TEXTO BASE
===============

“No soy yo”, “yo no fui”: apareció en letras grandes al pie de una fotografía archiconocida. Era Ovidio, el tristemente Ovidio y multicitado “Chapito”, suelto una vez por la gracia divina y cogido de nuevo por la mano que no perdona. En su carita tan de bobalicón, taimado, simulador o sinvergüenza “que desde niño quiso ser narco”, se adivina la pasión por las máscaras del mexicano. Con un par de relicarios de trapo colgando del cuello, al ser retratado parecía dejar en manos de Dios o de sus santos representantes el montón de horrores que le atribuyen: liderar a “los Chapitos” del cártel de Sinaloa, controlar con su hermano la Organización Criminal Transnacional Guzmán López, poseer lucrativos laboratorios de metanfetamina de amplia distribución nacional e internacional, ordenar la aniquilación de informantes, de algún enemigo o rival y hasta de un cantante que se negó a actuar en su boda. En suma, una peligrosa sabandija a imagen y semejanza de su padre, encarcelado a perpetuidad en Estados Unidos, donde quizás permanezca imposibilitado de repetir el escapismo que lo afamó por huir aparatosamente de prisiones de alta seguridad.

===============

LOS DATOS
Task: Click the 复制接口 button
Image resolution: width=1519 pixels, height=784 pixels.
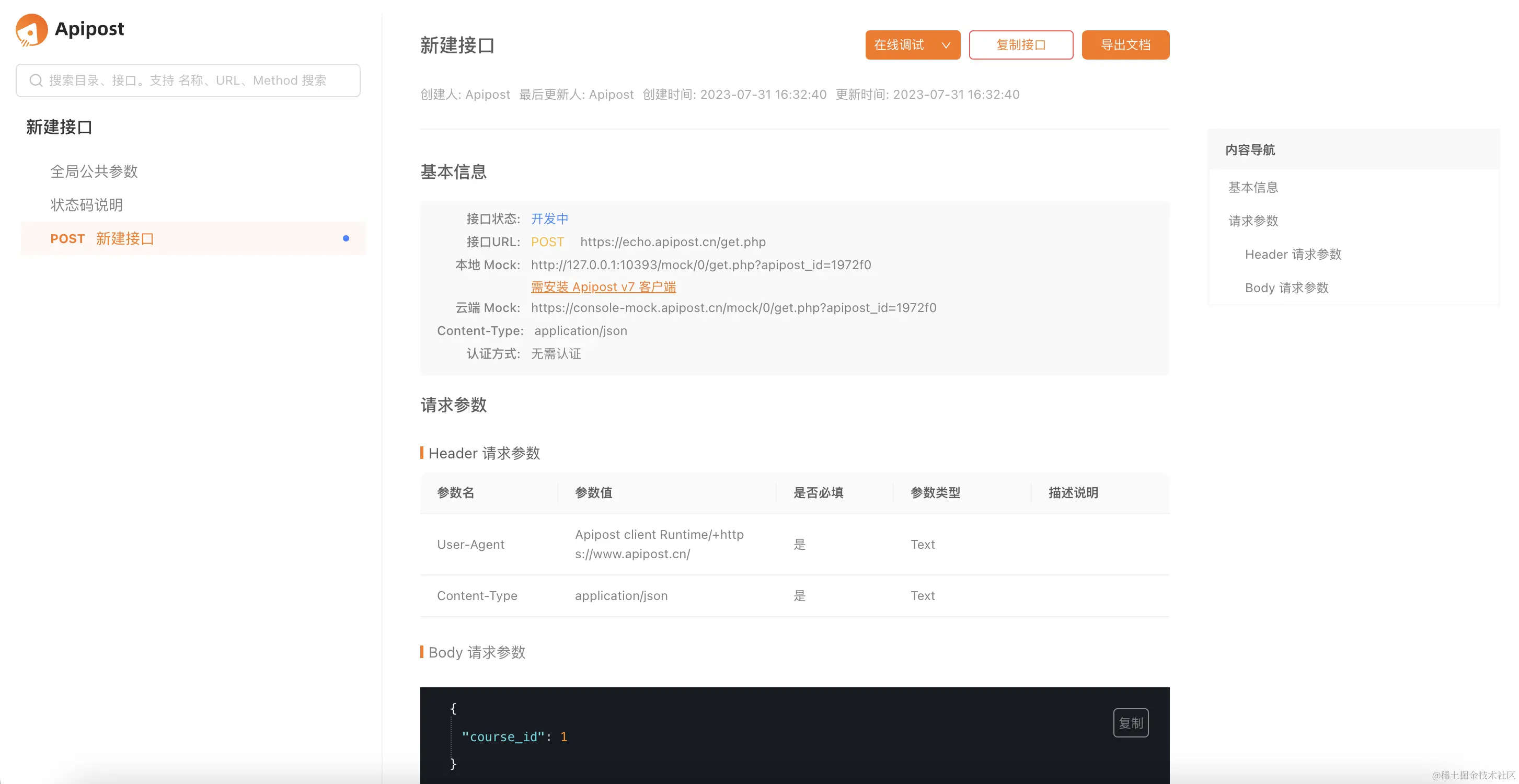Action: (x=1021, y=45)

===============

LO QUE SE PIDE
A: Resume en dos oraciones el texto sobre Ovidio, el “Chapito”.
B: Prosigue el texto sobre Ovidio, el “Chapito”, a partir de su última oración.

RESPUESTAS ESCRITAS
A: Bajo una fotografía muy conocida de Ovidio, el “Chapito”, aparecieron las frases “No soy yo” y “yo no fui”. En ella, con relicarios colgados del cuello, parecía dejar en manos de Dios los horrores que le atribuyen: liderar a “los Chapitos” del cártel de Sinaloa, poseer laboratorios de metanfetamina y ordenar la aniquilación de informantes, rivales y hasta de un cantante, a imagen de su padre, encarcelado a perpetuidad en Estados Unidos.

B:
Por fin detenido al inicio de 2023, durante el violentísimo culiacanazo que según la prensa dejó 10 soldados y 19 “presuntos” delincuentes muertos, con celeridad inusual siguió al “operativo” el anuncio de extradición: lo más temido por el narcopoder “de acá, de este lado”. Así que el “Chapito”, al que por su destreza también apodan “Ratón”, acudió al recurso de lo que mejor se hace en su tierra, desde generaciones atrás: simular, pretender ser otro o al menos parecerlo mediante las tretas de no-identidad atribuidas al repudiado mestizaje. Imposible no asociar el fenómeno con el de los pachucos, inventores de una identidad efímera que trasmutó en la narcomoda, con todos sus atavíos y gustos por el espectáculo: desde las camionetas y cadenas de oro, hasta las camisas coloridas, las “novias” operadas y ataviadas a tono, consumidoras de prendas de firma y jaladoras a dónde y para lo que se requiera, sean narcofiestas con músicos en vivo, viajes o resguardos en tiempos de riesgo.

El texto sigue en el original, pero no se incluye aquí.